If you've ever been tested for color blindness, you've seen Ishihara color plates. They look like they belong on the wall in the Museum of Modern Art as curated by Count von Count. They are round blotches comprised of smaller dots of related colors--let's say orange and red--in which can be seen (if your color perception is standard-issue) another set of dots--green maybe--forming a number. 7, 16, 5, 42...similar background dot colors surrounding blotchy numbers formed from dots of a contrasting color. The problem, if you are what they call color-blind, is that there is no contrast in depth, or relative saturation of the colors, between the digits and their surroundings, so if you cannot differentiate green from orange, you are out of luck.

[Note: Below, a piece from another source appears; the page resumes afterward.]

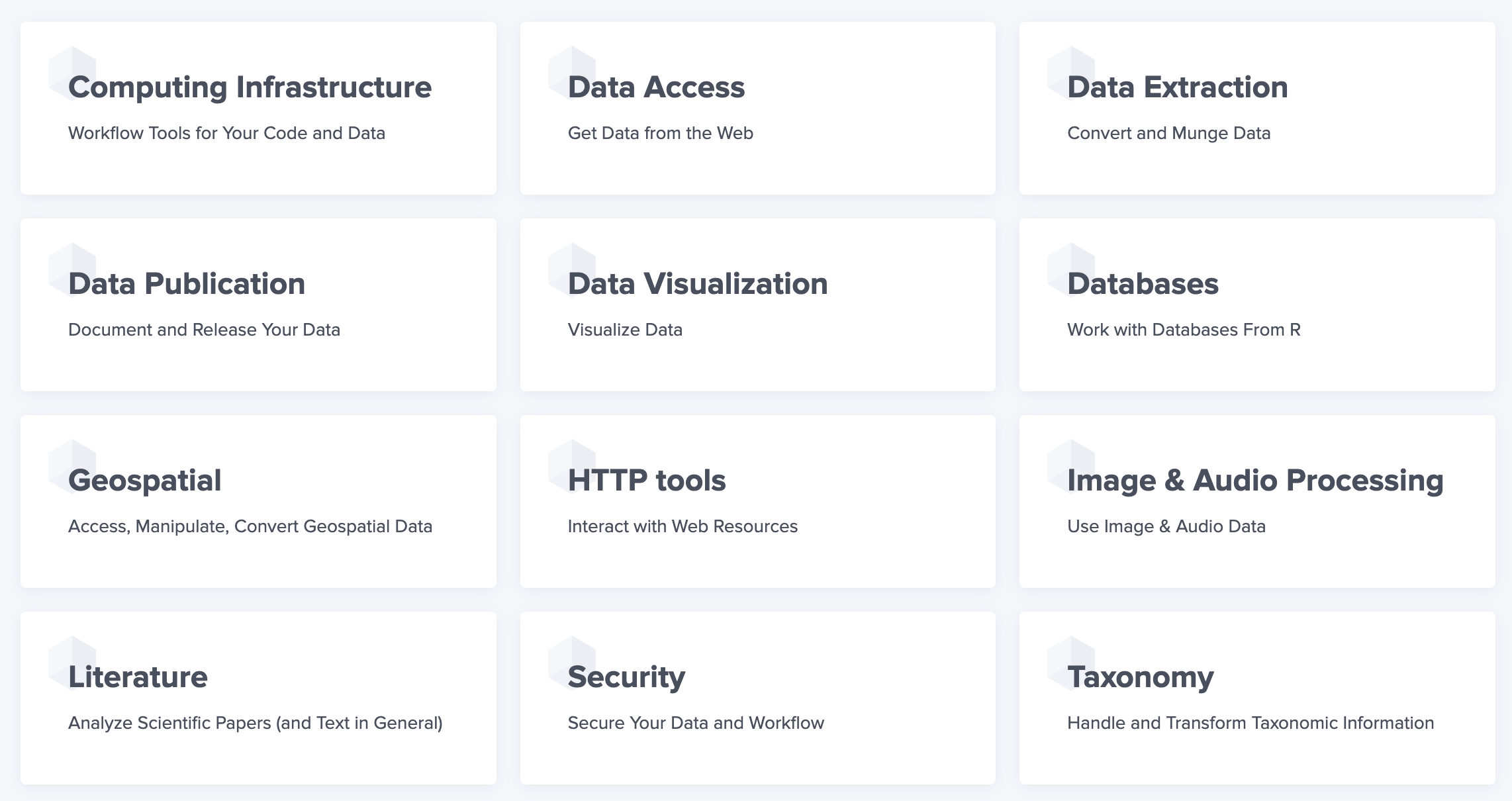Open Image & Audio Processing category
Screen dimensions: 1512x801
tap(1255, 481)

You are also out of luck if your parietal lobe has degenerated sufficiently to leave you with a symptom called simultanagnosia, but the mechanical failure at play is different. Well, I was clearly not going to prove anything I haven't already observed in real-life anecdotal form, but when one's partner's brain is faltering, it seems natural to me to put it to the test and discern precisely how. To this end, I performed the following experiment:
First, I asked Jeff to identify a few numbers, as typed, in size 144 Corsiva Hebrew font. No trouble at all. Then I ran the Ishihara test, in which he was utterly unable to distinguish a numeral. But, if I pointed to the various areas on the plate, naming the colors involved, whether they were the ones comprising the number or those of the background, was no problem. Results: color-blind: negative. Simultanagnosia: positive.

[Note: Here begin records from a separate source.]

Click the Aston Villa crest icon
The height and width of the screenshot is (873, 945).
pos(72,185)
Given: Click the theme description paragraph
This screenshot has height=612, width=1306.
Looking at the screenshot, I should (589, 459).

This was not all I did today. I also broke the downstairs shower. It's been drippy for years. Ever since Jeff took this Speakman cartridge apart several years ago (for reasons that are now obscure in my recollection,) and was unable to reassemble it, the shower head has dripped. Most likely because when it was reassembled, it was done by me. And, as I do recall, I played with it quite a bit, and took a good many uneducated guesses regarding the direction of the various bits. Still, I got it functioning, and it's only been in the past year or so that the dripping has become really annoying.
So today I took it apart again, thinking I could perhaps stick in an extra washer or gasket or something. Frank at the hardware store suggested that merely cleaning the parts off well, so that they'd seal snugly might help. And indeed, it might have. Had I not dropped the little ceramic hot/cold dispersal ring (or whatever you'd call it) right smack onto the tile shower floor, where it cracked neatly in two. Following my next impulse, I called Yank the plumber who reminded me that Clement Hardware doesn't seem to have a Speakman parts source at the moment, but a part is what I'd need, short of cutting a hole in the wall.
Remarkably, I found it online. From somewhere called DoPlumb.com. I do not know whether I trust myself to install the thing when it comes, so I'd better keep Yank on standby.